E' opportuno prima di tutto chiarire, con articoli tratti dal Codice Civile, che, mentre i genitori hanno il dovere di mantenere i figli:

----------------- Articolo 147 - Doveri verso i figli

Il matrimonio impone ad ambedue i coniugi l'obbligo di mantenere, istruire ed educare la prole tenendo conto delle capacità, dell'inclinazione naturale e delle aspirazioni dei figli.


I figli, invece, devono "solo":


--------------- Articolo 315 - Doveri del figlio verso i genitori


Il figlio deve rispettare i genitori e deve contribuire in relazione alle proprie sostanze e al proprio reddito, al mantenimento della famiglia finché convive con essa.



La reciprocità esiste, però, per gli obblighi alimentari:

Articolo 433 - Persone obbligate

All' obbligo di prestare gli alimenti sono tenuti, nell'ordine:

1) il coniuge;

2) i figli legittimi o legittimati o naturali o adottivi, e, in loro mancanza, i discendenti prossimi, anche naturali;

3) i genitori e, in loro mancanza, gli ascendenti prossimi, anche naturali;
gli adottanti;

4) i generi e le nuore;

5) il suocero e la suocera;

6) i fratelli e le sorelle germani o unilaterali, con precedenza dei germani sugli unilaterali.

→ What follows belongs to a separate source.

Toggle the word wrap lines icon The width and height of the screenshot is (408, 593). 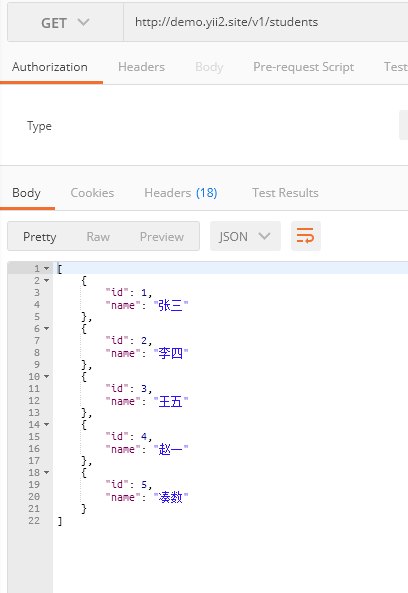click(x=306, y=236)
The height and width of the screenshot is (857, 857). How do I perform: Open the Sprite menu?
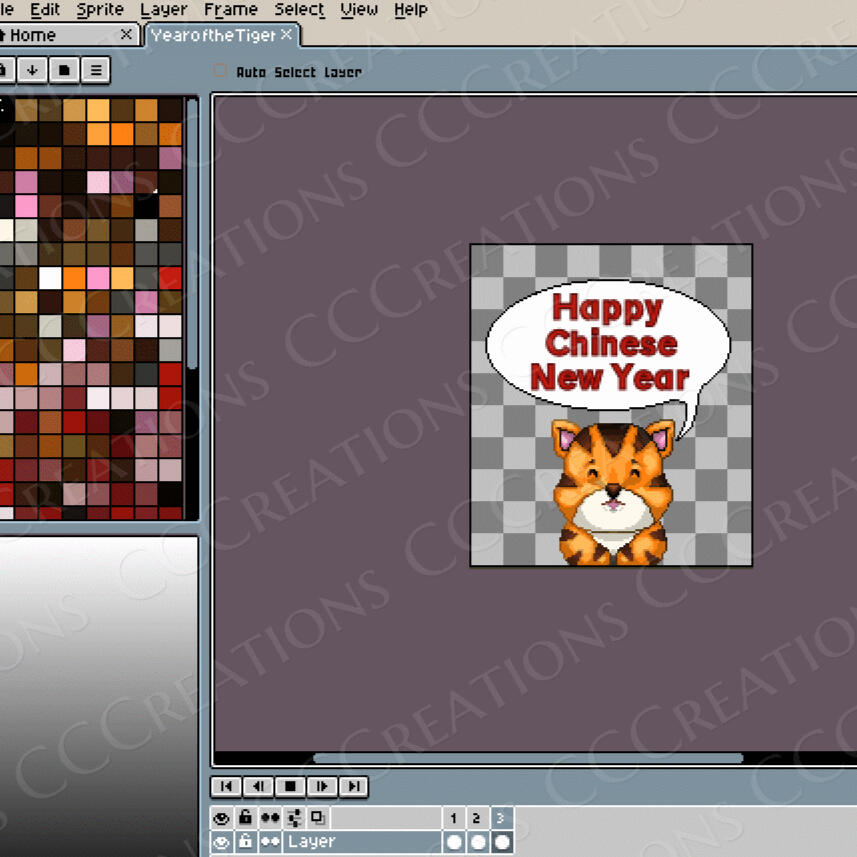click(x=100, y=10)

Prima di tutti è però obbligato il donatario:

Articolo 437 - Obbligo del donatario

Il donatario è tenuto, con precedenza su ogni altro obbligato , a prestare gli alimenti al donante, a meno che si tratti di donazione fatta in riguardo di un matrimonio o di una donazione rimuneratoria .

Articolo 438 - Misura degli alimenti

Gli alimenti possono essere chiesti solo da chi versa in stato di bisogno e non è in grado di provvedere al proprio mantenimento .

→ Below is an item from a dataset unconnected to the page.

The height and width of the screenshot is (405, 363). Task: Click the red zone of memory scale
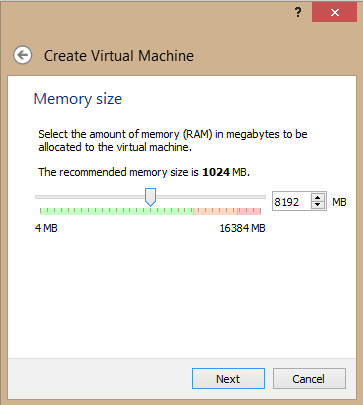(x=249, y=211)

Essi devono essere assegnati in proporzione del bisogno di chi li domanda e delle condizioni economiche di chi deve somministrarli. Non devono tuttavia superare quanto sia necessario per la vita dell'alimentando, avuto però riguardo alla sua posizione sociale.

Il donatario non è tenuto oltre il valore della donazione tuttora esistente nel suo patrimonio.


Tutti i figli devono aiutare, almeno economicamente, il genitore in difficoltà:

Articolo 441 - Concorso di obbligati

Se più persone sono obbligate nello stesso grado alla prestazione degli alimenti, tutte devono concorrere alla prestazione stessa, ciascuna in proporzione delle proprie condizioni economiche.

Se le persone chiamate in grado anteriore alla prestazione non sono in condizioni di sopportare l'onere in tutto o in parte, l'obbligazione stessa è posta in tutto o in parte a carico delle persone chiamate in grado posteriore.

Se gli obbligati non sono concordi sulla misura, sulla distribuzione e sul modo di somministrazione degli alimenti, provvede l'autorità giudiziaria secondo le circostanze.


L'articolo seguente spiega come possono essere dati gli alimenti:

Articolo 443 - Modo di somministrazione degli alimenti

Chi deve somministrare gli alimenti ha la scelta di adempiere questa obbligazione o mediante un assegno alimentare corrisposto in periodi anticipati, o accogliendo e mantenendo nella propria casa colui che vi ha diritto.

L'autorità giudiziaria può però, secondo le circostanze, determinare il modo di somministrazione.

In caso di urgente necessità, l'autorità giudiziaria può altresì porre temporaneamente l'obbligazione degli alimenti a carico di uno solo tra quelli che vi sono obbligati, salvo il regresso verso gli altri.


Il genitore dovrà scrivere una raccomandata al figlio esponendo lo stato di bisogno, il reddito insufficiente e la necessità di aiuto. Se questi continuerà a fregarsene, allora - rivolgendosi ad un legale di fiducia - non rimarrà che ricorrere al Tribunale.
Soluzione da percorrere come extrema ratio: meglio tener lontane, per quanto possibile, le questioni di famiglia dalle aule di giustizia.